As early as 2004, we made strides in the direction of postmodernism and its more philosophically cohesive offspring - deconstruction. Here, function as modernists would interpret it, took a backseat. It's much more intellectually stimulating, philosophically provocative and visually stunning. The design reflects a world in transition from staid, rational, universalistic, form-follows-function visual philosophy to one of non-rational, emotional, culturally-relative creative perspective. The design is indicative of artists' wariness with modernity's promise of improving the lives of men contradicted by a planet on the precipice of a destructive global warming and climatic changes. Modernity which sees the planet as an object, an inanimate thing to be exploited, harnessed, mined, quarried, harvested beyond its capacity to replenish and reproduce now faces the consequence of its over-reliance on mere materialist view of the world. Artists are among those who first make a return to the worldview of the ancients and the more affective side of our humanity.

Friday, November 30, 2007

Blurring the Center: The Sun.Star Redesign



Must art mirror philosophical shifts?

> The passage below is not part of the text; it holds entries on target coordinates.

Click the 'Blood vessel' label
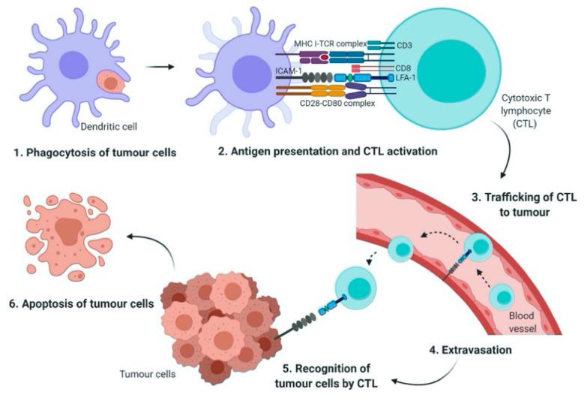tap(523, 321)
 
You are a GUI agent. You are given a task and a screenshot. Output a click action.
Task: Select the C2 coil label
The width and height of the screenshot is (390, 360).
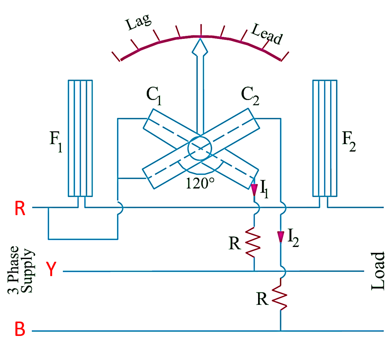(250, 96)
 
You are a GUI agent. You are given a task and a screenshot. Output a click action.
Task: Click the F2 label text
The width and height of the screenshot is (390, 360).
(348, 142)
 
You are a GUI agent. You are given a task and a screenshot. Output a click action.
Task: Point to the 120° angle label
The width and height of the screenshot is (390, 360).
(199, 184)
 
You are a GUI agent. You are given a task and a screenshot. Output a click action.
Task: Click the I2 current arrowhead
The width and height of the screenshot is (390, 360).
(280, 237)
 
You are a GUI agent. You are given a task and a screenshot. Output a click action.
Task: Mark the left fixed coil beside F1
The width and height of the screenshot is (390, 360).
(80, 138)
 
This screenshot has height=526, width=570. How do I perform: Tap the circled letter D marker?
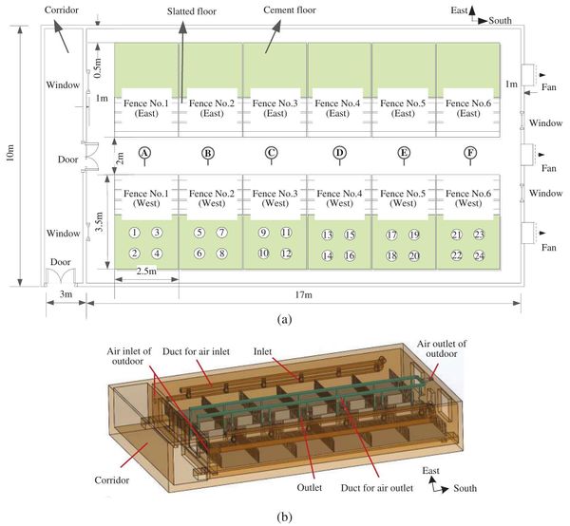click(x=339, y=152)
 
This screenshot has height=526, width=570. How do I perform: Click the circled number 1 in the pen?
click(x=135, y=233)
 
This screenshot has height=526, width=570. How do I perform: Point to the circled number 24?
click(x=480, y=255)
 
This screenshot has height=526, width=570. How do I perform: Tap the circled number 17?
click(x=391, y=235)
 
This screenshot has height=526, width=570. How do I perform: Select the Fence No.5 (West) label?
click(x=403, y=197)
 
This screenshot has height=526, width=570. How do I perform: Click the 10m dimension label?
click(x=10, y=157)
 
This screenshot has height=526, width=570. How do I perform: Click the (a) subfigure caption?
click(x=283, y=321)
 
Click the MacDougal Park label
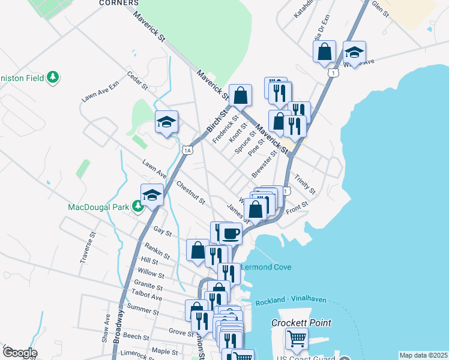point(99,207)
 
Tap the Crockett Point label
point(301,322)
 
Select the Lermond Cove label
point(266,267)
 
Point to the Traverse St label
point(88,248)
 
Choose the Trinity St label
point(305,185)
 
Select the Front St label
point(297,207)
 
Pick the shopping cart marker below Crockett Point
point(297,340)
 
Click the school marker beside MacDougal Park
point(152,194)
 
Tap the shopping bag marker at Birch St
point(240,94)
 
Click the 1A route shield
point(188,150)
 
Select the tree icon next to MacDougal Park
point(138,207)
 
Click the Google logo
point(20,353)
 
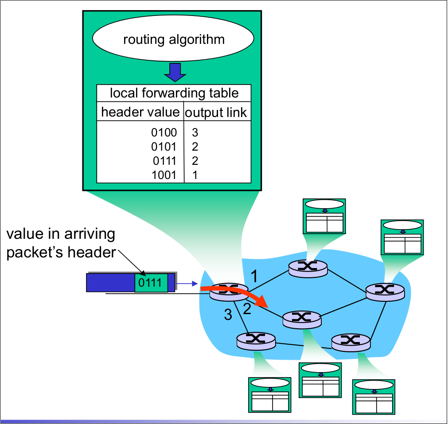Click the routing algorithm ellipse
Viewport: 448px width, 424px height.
click(x=173, y=39)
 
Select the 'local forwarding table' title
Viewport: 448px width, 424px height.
click(x=174, y=93)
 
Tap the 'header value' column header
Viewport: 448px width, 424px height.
click(x=140, y=112)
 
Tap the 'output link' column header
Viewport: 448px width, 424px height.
click(x=216, y=113)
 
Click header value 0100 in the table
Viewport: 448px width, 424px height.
click(x=164, y=132)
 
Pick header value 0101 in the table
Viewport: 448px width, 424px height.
click(x=164, y=147)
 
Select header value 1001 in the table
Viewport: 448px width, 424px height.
click(x=164, y=175)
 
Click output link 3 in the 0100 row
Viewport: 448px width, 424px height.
click(x=195, y=132)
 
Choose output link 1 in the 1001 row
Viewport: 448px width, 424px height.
click(x=195, y=175)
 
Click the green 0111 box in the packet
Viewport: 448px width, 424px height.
click(x=151, y=283)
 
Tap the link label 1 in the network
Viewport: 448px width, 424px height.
click(x=254, y=276)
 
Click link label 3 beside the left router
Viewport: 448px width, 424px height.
click(x=228, y=315)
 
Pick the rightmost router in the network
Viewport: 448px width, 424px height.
click(x=385, y=291)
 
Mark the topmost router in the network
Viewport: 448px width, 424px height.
click(x=308, y=267)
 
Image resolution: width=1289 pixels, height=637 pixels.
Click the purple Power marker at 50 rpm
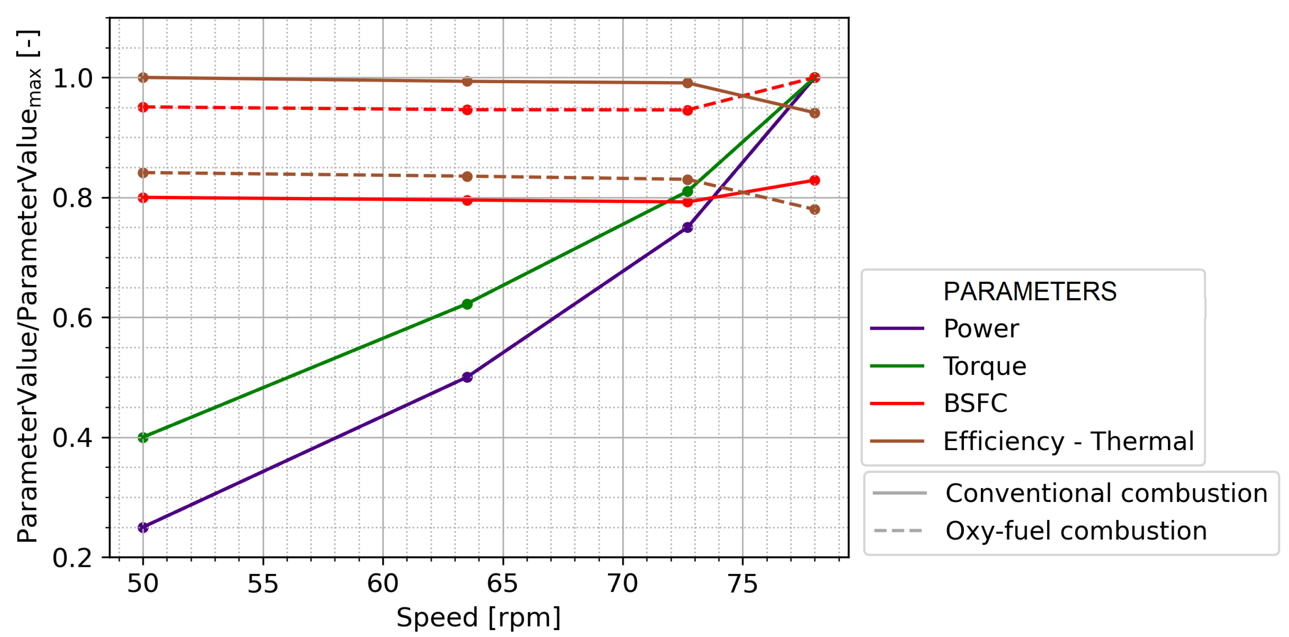point(143,528)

Must it influence newspaper design? Actually, it already has. The present modular design adopted by newspapers worldwide is inspired by Piet Mondrian’s modern art.

Mondrian’s influence is everywhere in modern graphic design. However, the long reign of modernism in the 20th century is fading.

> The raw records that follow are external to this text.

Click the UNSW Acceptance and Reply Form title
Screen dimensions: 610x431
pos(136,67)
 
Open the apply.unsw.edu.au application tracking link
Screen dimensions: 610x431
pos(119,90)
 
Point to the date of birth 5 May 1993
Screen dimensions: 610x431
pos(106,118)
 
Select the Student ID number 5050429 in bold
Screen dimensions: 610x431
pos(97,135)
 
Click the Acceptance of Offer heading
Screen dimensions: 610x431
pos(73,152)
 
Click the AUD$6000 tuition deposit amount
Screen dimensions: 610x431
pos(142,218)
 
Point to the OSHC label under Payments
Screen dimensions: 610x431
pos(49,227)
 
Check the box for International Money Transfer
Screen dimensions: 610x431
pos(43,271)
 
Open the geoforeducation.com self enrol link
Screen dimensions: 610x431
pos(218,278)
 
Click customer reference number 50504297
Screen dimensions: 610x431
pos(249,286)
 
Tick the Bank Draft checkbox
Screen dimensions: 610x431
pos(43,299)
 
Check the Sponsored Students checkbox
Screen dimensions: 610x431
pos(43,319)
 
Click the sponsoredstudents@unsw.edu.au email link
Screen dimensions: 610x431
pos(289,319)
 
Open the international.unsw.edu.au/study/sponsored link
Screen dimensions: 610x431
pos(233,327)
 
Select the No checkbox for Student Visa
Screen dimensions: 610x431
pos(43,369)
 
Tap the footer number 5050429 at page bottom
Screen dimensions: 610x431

In this postmodern age there is strong distrust for grand narratives and for that matter, any worldview. So in designing the Sun.Star paper in the year 2007, one is left with the methods of deconstructive criticism.

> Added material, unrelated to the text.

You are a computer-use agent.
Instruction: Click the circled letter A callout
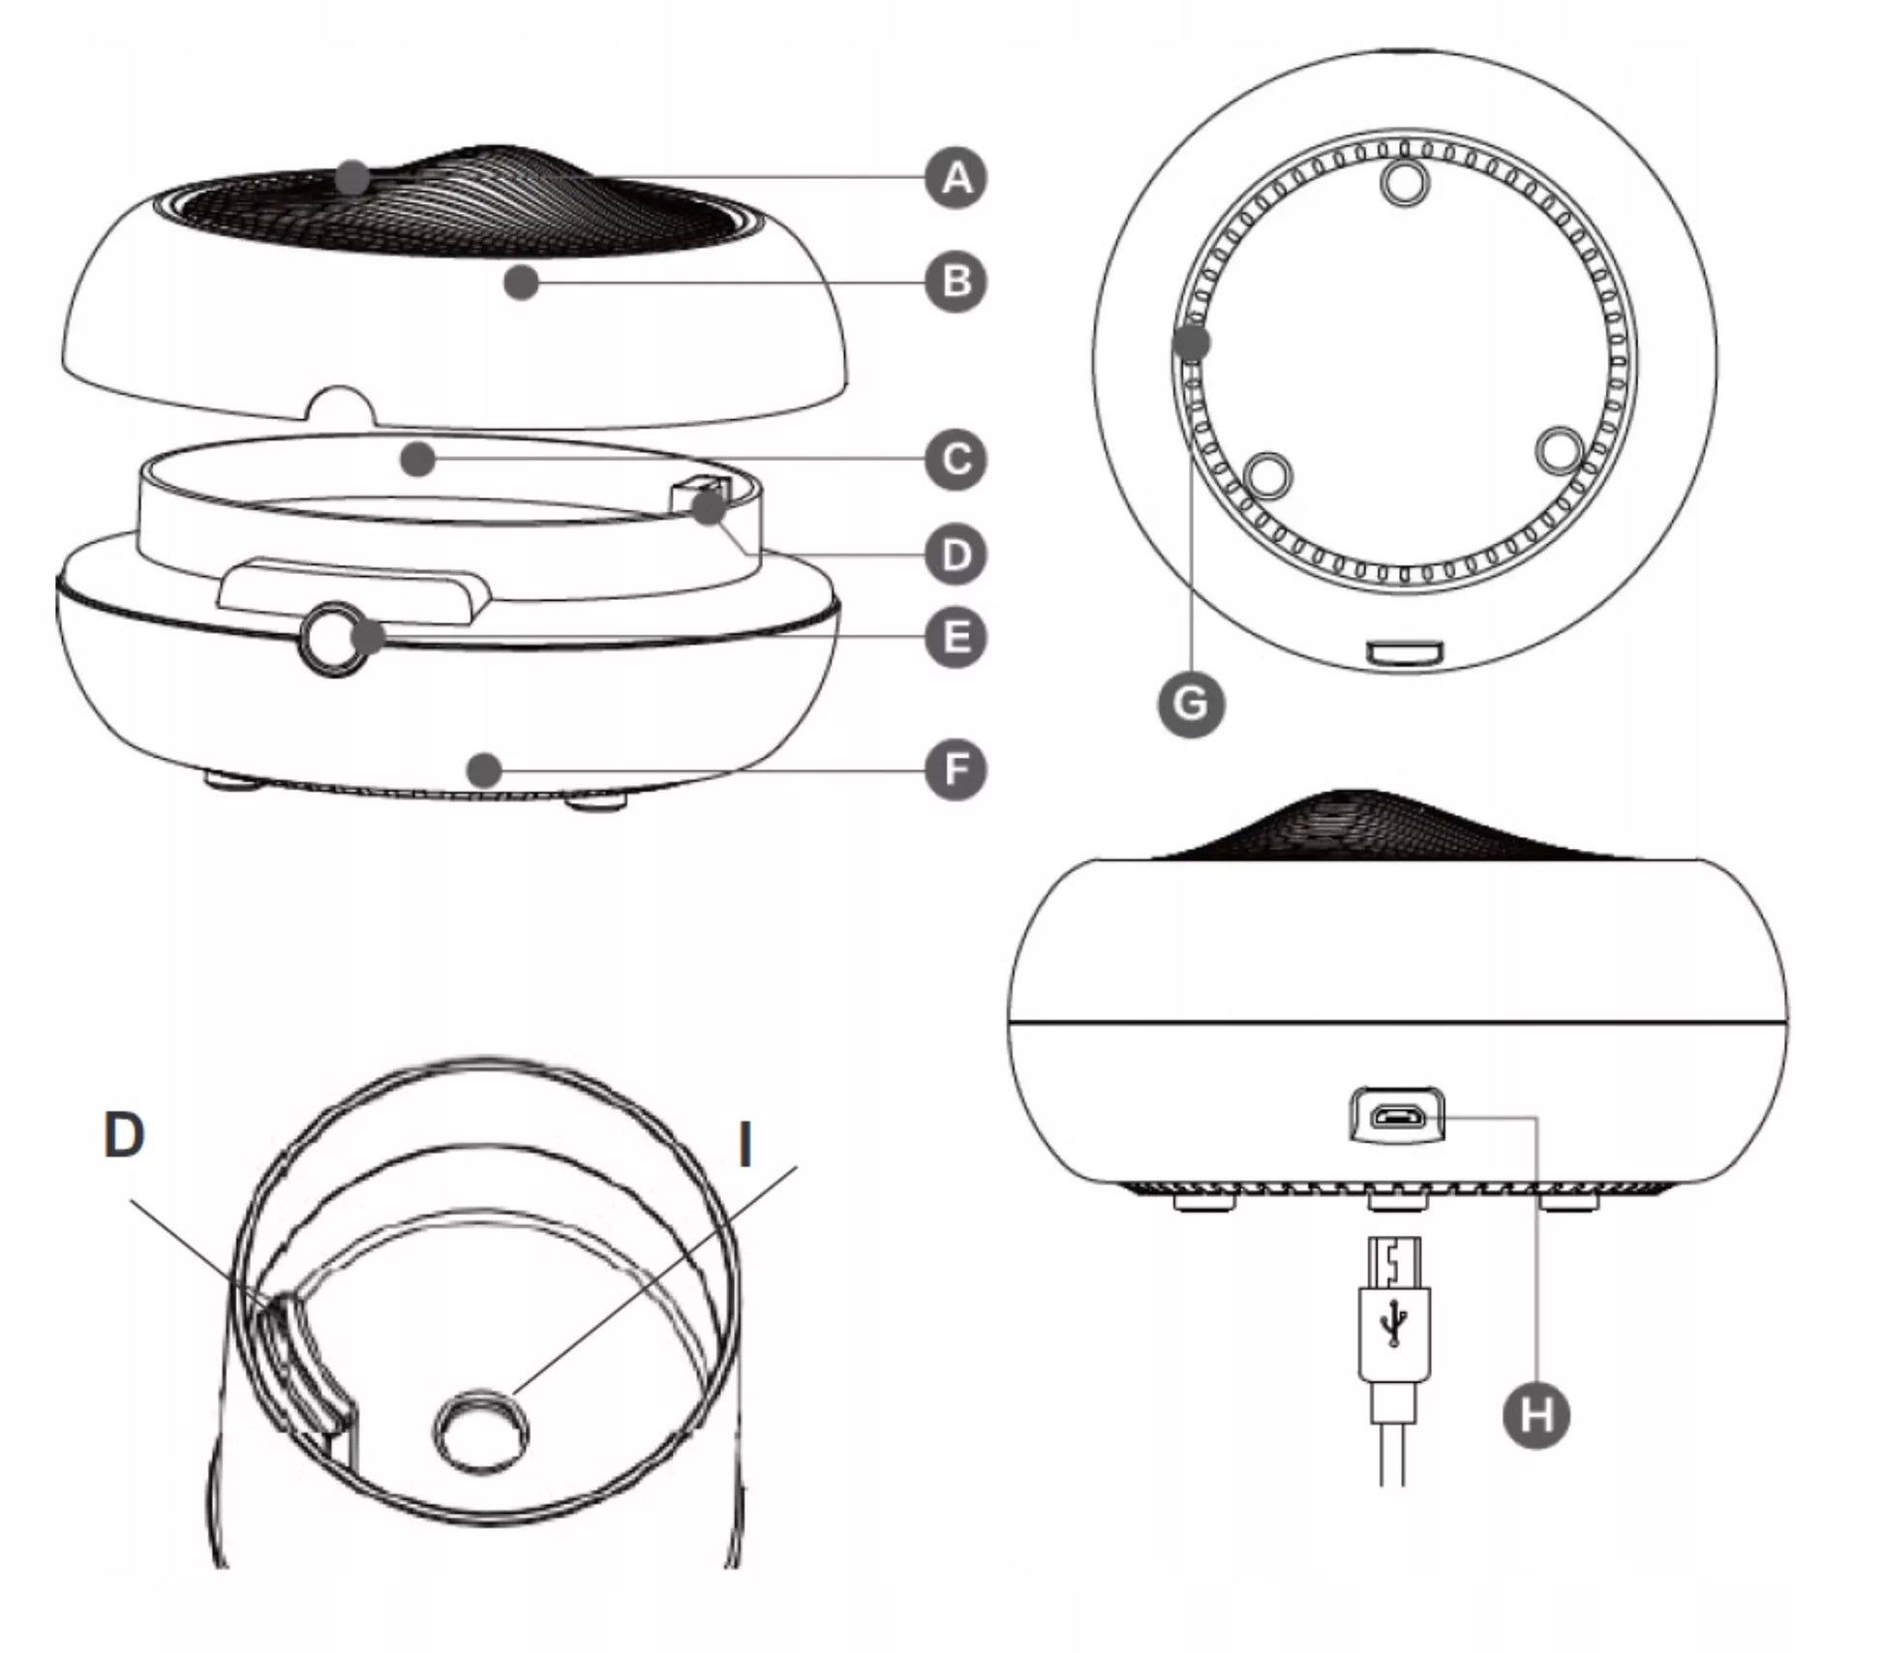click(x=956, y=178)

Jacques Derrida’s Deconstruction has expanded from purely literary criticism to contemporary philosophy influencing art, architecture and almost every facet of human activity.

Decentering design

Must there always be the center? The center has always been preferred to the periphery. It has always been considered superior to the marginal. Must it always be so?

This center-periphery contradiction is just among the many binary oppositions questioned by Derrida.

In art, where philosophical theses often reverberate, decentering found graphic expression.
There can be a design other than that which converges at the center as shown above. In many American and European newspapers the center is disappearing. In its stead are decentered designs of section heads, headlines, photo layouts etc.

Marginal or peripheral placements take importance over the center where traditionally the significant elements converge.

We cannot, however, totally eliminate the center alignment as can be noticed in the issues of Sun.Star. We have, however, limited it on certain pages that can stand alone like the front page.

Postmodern playfulness

Modern modular layout inspired by Mondrian remains the foremost influence in newspaper design. Yet the introduction of new features not consistent with rational, logical design is a sign of shifting directions.

Instead of typographic formality, Sun.Star’s new design takes on a postmodern twist.
Except for the front page which retains the font Impact, all headlines are in the normal serif font Charter. Section flags, on the other hand, use the san serif font Aksidenz.

Charter’s straightforwardness and seeming lack of flamboyance gives it both functional and elegant appearance like its modern predecessor Bodoni. And in the Sun.Star design, is utilized to hold the paper together.

Used in lower case for the section flags, Aksidenz has the informal effect that tones down the seriousness of the page. In the sports page, the letter O is replaced by a ball depending on the sport bannered by the section. This adds to the playfulness of the section flag evocative of the section’s content.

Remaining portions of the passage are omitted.